Scientific Reports (Jan 2022)
In-silico phenotype prediction by normal mode variant analysis in TUBB4A-related disease
Abstract
Abstract TUBB4A-associated disorder is a rare condition affecting the central nervous system. It displays a wide phenotypic spectrum, ranging from isolated late-onset torsion dystonia to a severe early-onset disease with developmental delay, neurological deficits, and atrophy of the basal ganglia and cerebellum, therefore complicating variant interpretation and phenotype prediction in patients carrying TUBB4A variants. We applied entropy-based normal mode analysis (NMA) to investigate genotype–phenotype correlations in TUBB4A-releated disease and to develop an in-silico approach to assist in variant interpretation and phenotype prediction in this disorder.
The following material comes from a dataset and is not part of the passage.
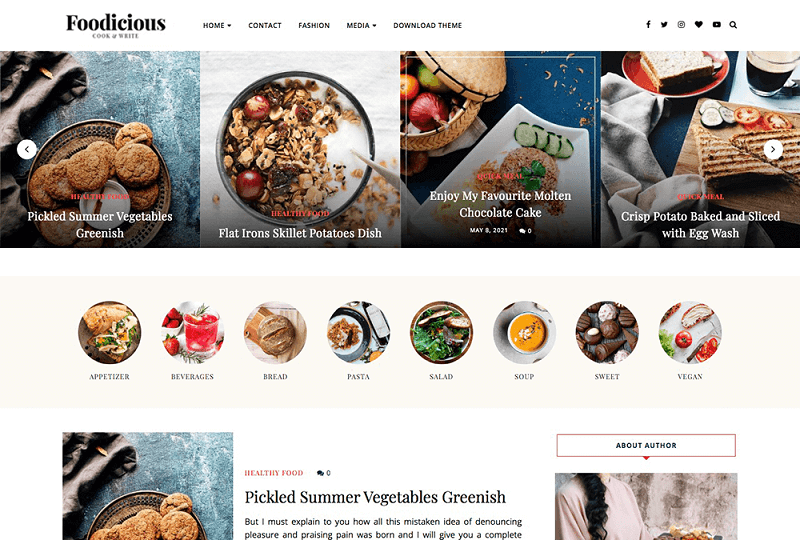Advance slider with right arrow
Screen dimensions: 800x540
pos(773,150)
Variants included in our analysis were those reported prior to the conclusion of data collection for this study in October 2019. All TUBB4A pathogenic missense variants reported in ClinVar and Pubmed, for which associated clinical information was available, and all benign/likely benign TUBB4A missense variants reported in ClinVar, were included in the analysis. Pathogenic variants were divided into five phenotypic subgroups. In-silico point mutagenesis in the wild-type modeled protein structure was performed for each variant. Wild-type and mutated structures were analyzed by coarse-grained NMA to quantify protein stability as entropy difference value (ΔG) for each variant. Pairwise ΔG differences between all variant pairs in each structural cluster were calculated and clustered into dendrograms. Our search yielded 41 TUBB4A pathogenic variants in 126 patients, divided into 11 partially overlapping structural clusters across the TUBB4A protein. ΔG-based cluster analysis of the NMA results revealed a continuum of genotype–phenotype correlation across each structural cluster, as well as in transition areas of partially overlapping structural clusters. Benign/likely benign variants were integrated into the genotype–phenotype continuum as expected and were clearly separated from pathogenic variants. We conclude that our results support the incorporation of the NMA-based approach used in this study in the interpretation of variant pathogenicity and phenotype prediction in TUBB4A-related disease. Moreover, our results suggest that NMA may be of value in variant interpretation in additional monogenic conditions.